By Shamus Posted Thursday Mar 23, 2006

Filed under: Pictures 3 comments



RGB Color Cube

My own Rubik’s cube. Somewhat worn but still loveable.

While we’re here, let’s dispell some myths…

  • The solution isn’t just a single sequence of moves that leads to the pieces falling into place by magic. It isn’t some secret combination of turns that you repeat over and over.
  • You cannot have just one piece out of place. You also cannot solve five sides. (Think about it)
  • There are eight corner pieces and twelve edge pieces, for a total of twenty pieces that move. The center pieces do not move relative to one another: They simply spin in place.
  • You don’t need to spend five minutes turning the thing to make sure it’s REALLY messed up. Once it’s scrambled, it’s scrambled, and any more random moves are superfluous.
  • The solution is not to solve for sides. People will sometimes get two (usually adjacent) sides, and then think they should naturally progress to three, four, and so on. Sometimes I have two adjacent sides completed, and I’m obliged to scramble one of them as I work on the rest of the cube. Sometimes the audience will laugh at me, “Ha ha! You had that one and messed it up!”

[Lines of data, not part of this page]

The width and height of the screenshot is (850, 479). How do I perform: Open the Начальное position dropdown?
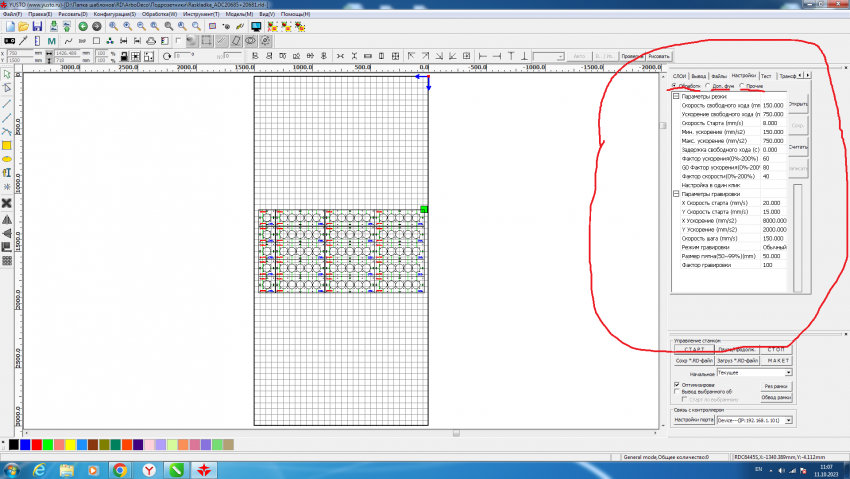click(788, 372)
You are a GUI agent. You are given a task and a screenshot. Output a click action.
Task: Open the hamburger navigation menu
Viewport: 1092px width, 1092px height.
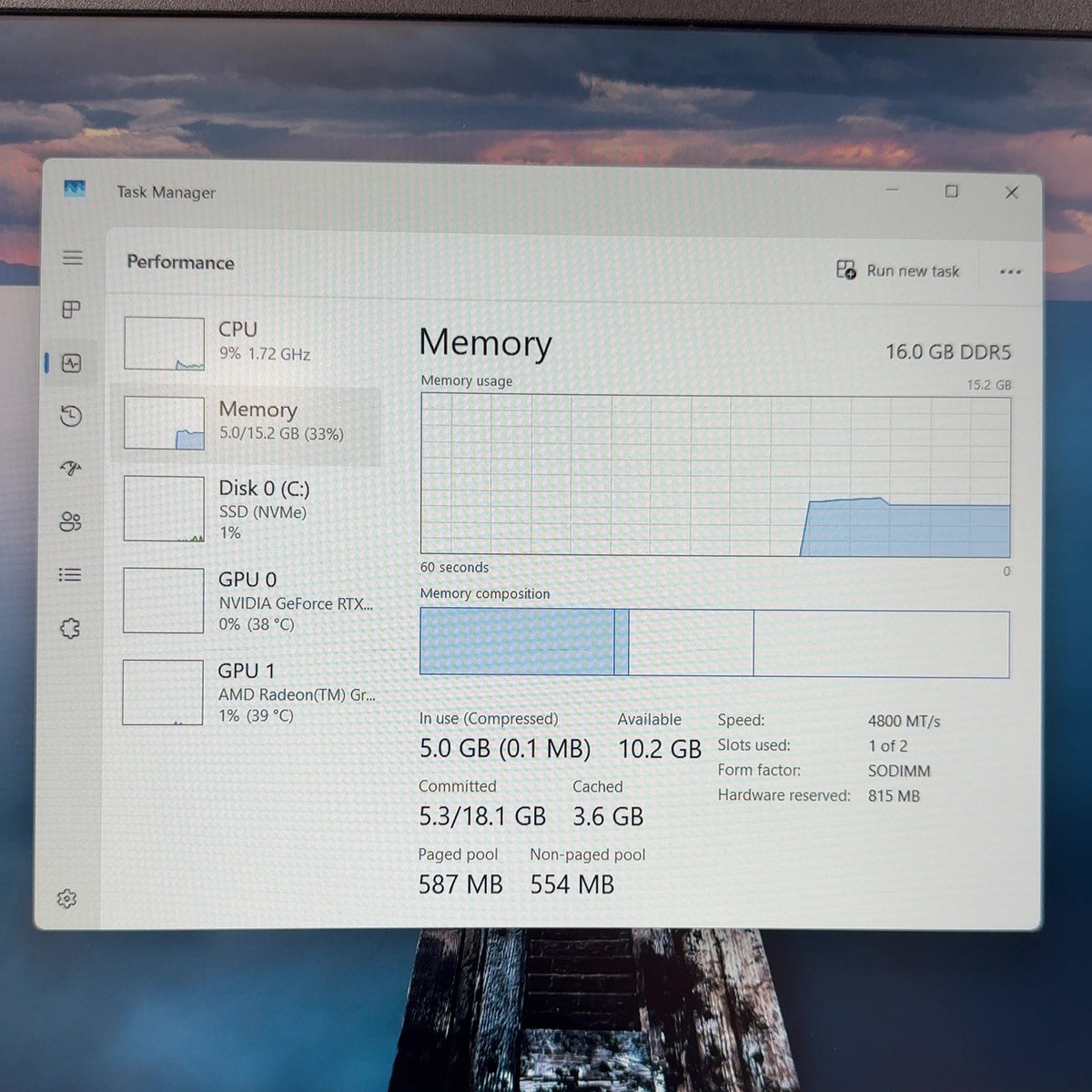tap(73, 258)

There is a tradeoff in solution methodology. Generally, you can have short (ish) sequences of moves that can be used over and over again to swap a couple of pieces. For example, if you have two corner pieces that need to trade places without disturbing the other six corner pieces, you might hold the cube so that the two corners in question are right in front of you, and then make a particular seven-move sequence. You could use this method over and over again to nudge all of the corners into place. However, you could also have a longer sequence that swaps four corners. You’ll need to memorize a few different variants of it, depending on how you want to re-arrange those four corners. But when you’re done, you’ll have four corners sorted instead of two. So, the simple method would require you memorize one seven-move sequence, and the faster method has you memorize several ten-move sequences. It continues to scale up like this, with longer and more complex chains getting more accomplished. I’m sure the masters have immense lists of moves for every situation. Pehaps they can arrange all eight corners in one set of moves, they just need to choose the right sequence of moves from the huge library they have memorized, and then perform it flawlessly.

Another danger of using long chains: If you mess up and make a wrong turn somewhere, it is far harder to recover. Generally if you make a mistake during a long chain you won’t know it until you’re nearly through with it, and by that time you’re in trouble. The last few errant moves have just been scrambling the cube. When this happens to me I have to start all over.

There are many solution methods that people use. Some are very tricky and optimized for speed. Mine is much simpler and quite slow. The best in the world can solve a cube in less than fifteen seconds. I’ve seen it done* , and it is very strange. Unlike the method I use, where I work on a layer at a time (top to bottom), these people seem to work on the entire cube at once. The cube looks scrambled right up until the last few moves when everything begins to fall into place. Conjecture: This method arranges the corners relative to one another, and then the edge pieces. I imagine they have huge lists of lengthy sequences for swapping groups of pieces as needed. I’d love to know how they develop such sequences.


* Who out there remembers the show “That’s Incredible!”? You do? Then you are clearly an aging codger like me. One episode featured various champions racing to solve the cube, and I remember quite a few people did so in under twenty seconds.